Boeing delivered 54 jets through November and, if it hits its target, could break 60 for the year despite a three-month production delay due to battery issues with the jet.
Boeing estimates that between 2013 and 2032, the world will demand 35,280 airplanes valued at $4.84 trillion. Most of this demand is expected to come from Asia Pacific ($1.89 trillion, or about 39 percent of total) and Europe ($1 trillion, or about 20 percent of total).
On Friday, Boeing announced a deal with Cathay Pacific based in Hong Kong for 21 777-9x airplanes valued at more than $7 billion. The 777x program was launched just one month ago at the Dubai Airshow and has already racked up 259 orders valued at $95 billion, making it the largest production launch in commercial jetliner history. First deliveries of the aircraft are scheduled for 2020.
Boeing reports that the 400-seat 777-9x “will be the largest and most efficient twin-engine commercial jet in the world with the lowest operating cost per seat of any commercial airplane and no competitor in its market segment.”

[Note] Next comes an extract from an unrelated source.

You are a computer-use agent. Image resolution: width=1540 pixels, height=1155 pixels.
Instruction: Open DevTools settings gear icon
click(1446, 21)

Boeing reports in its 2013-2032 long-term market outlook that the industry is expected to sustain a growth rate of about 5 percent per year. Passenger traffic and air cargo traffic are expected to grow at 5 percent annually through 2032, although air cargo traffic has moderated recently, contracting 1.5 percent in 2012. Boeing stock is up more than 81 percent on the year.